PROVIDED DATA:
● ● ● ●
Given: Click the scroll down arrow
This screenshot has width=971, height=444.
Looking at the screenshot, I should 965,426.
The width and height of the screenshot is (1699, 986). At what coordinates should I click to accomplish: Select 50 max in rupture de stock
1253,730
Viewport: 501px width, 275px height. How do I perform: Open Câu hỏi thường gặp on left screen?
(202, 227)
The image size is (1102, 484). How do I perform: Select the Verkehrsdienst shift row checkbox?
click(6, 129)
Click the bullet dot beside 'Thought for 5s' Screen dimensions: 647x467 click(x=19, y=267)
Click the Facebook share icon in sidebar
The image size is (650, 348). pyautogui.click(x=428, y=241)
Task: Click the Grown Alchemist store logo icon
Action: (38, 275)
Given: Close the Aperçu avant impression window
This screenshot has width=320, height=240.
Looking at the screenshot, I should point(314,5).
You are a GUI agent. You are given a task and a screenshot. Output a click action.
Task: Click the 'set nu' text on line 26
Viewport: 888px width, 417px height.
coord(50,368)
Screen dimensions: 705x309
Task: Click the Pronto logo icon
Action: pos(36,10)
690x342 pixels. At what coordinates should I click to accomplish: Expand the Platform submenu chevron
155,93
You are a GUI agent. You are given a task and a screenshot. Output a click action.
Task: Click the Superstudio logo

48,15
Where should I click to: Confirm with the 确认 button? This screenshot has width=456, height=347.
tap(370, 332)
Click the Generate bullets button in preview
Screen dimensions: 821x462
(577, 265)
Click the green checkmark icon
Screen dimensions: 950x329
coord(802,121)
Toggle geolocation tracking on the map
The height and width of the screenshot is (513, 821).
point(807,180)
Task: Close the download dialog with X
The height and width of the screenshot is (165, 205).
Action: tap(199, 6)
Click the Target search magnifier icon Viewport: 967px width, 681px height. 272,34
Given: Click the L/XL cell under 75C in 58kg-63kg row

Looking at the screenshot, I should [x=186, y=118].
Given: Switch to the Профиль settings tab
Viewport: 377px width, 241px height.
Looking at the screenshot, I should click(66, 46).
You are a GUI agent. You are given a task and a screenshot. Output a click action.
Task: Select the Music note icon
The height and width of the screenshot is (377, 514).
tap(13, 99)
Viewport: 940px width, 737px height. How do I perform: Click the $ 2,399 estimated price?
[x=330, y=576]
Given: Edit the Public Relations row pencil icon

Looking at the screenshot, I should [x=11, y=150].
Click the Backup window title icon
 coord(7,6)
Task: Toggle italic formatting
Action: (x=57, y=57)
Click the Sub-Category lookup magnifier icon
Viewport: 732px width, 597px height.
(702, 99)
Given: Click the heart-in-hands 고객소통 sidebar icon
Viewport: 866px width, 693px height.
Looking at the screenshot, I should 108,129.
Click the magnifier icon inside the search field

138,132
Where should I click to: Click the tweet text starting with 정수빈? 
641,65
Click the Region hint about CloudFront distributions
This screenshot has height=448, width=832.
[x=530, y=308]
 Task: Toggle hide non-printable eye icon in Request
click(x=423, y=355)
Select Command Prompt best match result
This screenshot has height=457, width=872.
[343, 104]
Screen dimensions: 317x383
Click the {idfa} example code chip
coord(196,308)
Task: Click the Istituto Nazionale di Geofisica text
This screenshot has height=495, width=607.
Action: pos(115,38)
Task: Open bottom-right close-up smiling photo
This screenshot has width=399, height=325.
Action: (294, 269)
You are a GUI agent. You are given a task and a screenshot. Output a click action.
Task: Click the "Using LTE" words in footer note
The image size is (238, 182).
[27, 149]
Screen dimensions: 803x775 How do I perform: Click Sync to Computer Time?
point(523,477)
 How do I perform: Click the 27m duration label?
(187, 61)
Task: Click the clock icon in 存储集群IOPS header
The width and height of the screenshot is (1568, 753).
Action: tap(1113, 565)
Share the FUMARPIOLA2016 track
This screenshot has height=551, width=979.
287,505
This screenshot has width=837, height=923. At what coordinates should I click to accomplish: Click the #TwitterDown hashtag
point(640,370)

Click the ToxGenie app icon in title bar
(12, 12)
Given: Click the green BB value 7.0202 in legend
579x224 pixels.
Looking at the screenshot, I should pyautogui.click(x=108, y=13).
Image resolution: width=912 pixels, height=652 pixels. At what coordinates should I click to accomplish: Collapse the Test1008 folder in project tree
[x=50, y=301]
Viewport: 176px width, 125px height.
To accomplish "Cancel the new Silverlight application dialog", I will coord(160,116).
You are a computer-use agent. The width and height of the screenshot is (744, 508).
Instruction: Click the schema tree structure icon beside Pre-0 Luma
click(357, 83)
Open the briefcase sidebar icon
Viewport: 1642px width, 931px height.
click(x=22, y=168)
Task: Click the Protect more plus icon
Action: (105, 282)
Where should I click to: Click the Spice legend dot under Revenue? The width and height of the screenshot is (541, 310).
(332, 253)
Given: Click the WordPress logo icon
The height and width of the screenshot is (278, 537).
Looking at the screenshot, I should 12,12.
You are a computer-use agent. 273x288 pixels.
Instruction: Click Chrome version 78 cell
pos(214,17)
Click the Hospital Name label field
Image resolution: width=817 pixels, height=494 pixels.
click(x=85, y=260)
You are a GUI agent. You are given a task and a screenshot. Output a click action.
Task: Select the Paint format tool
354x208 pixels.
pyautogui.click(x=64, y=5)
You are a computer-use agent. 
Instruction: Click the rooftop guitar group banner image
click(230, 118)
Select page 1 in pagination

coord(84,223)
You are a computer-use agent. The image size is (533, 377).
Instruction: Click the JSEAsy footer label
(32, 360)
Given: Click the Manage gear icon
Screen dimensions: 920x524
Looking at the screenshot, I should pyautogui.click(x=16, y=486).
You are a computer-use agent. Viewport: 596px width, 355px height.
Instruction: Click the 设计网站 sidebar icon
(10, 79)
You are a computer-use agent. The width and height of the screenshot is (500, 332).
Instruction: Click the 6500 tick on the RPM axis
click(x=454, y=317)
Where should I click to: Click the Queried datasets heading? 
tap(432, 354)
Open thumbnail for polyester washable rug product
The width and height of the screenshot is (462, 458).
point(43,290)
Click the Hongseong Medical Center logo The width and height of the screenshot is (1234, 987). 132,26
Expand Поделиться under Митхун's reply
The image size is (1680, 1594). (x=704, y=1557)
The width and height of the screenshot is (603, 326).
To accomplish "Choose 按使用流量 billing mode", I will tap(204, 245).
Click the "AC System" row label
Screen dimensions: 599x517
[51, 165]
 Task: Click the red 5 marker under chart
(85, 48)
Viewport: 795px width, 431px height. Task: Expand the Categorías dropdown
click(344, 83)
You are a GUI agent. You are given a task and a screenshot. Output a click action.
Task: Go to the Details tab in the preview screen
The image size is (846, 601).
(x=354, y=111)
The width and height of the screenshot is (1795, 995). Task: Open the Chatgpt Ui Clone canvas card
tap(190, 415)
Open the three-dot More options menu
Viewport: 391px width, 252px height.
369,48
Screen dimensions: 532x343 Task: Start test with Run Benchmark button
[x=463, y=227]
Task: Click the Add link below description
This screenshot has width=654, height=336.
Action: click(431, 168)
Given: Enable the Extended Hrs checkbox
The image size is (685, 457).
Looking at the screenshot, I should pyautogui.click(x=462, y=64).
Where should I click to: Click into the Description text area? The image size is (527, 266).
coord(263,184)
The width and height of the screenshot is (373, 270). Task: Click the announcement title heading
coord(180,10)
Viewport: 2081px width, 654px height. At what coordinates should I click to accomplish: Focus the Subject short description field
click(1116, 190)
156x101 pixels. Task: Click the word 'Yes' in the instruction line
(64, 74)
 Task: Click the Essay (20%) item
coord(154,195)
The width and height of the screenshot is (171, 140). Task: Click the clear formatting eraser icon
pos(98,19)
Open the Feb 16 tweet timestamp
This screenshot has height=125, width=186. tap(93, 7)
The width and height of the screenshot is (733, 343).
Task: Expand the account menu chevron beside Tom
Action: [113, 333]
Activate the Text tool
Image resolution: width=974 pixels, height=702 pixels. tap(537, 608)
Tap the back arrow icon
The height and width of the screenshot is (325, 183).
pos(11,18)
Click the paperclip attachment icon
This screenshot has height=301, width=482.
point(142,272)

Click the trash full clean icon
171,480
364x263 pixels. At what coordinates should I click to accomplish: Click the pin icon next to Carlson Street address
● ● ● ●
WORK ITEM:
The reply should hold only the lines of the listing above starting at the line containing "Image resolution: width=912" and ending at the line containing "Viewport: 176px width, 125px height.", exactly as written.

FINAL ANSWER:
Image resolution: width=912 pixels, height=652 pixels. At what coordinates should I click to accomplish: Collapse the Test1008 folder in project tree
[x=50, y=301]
Viewport: 176px width, 125px height.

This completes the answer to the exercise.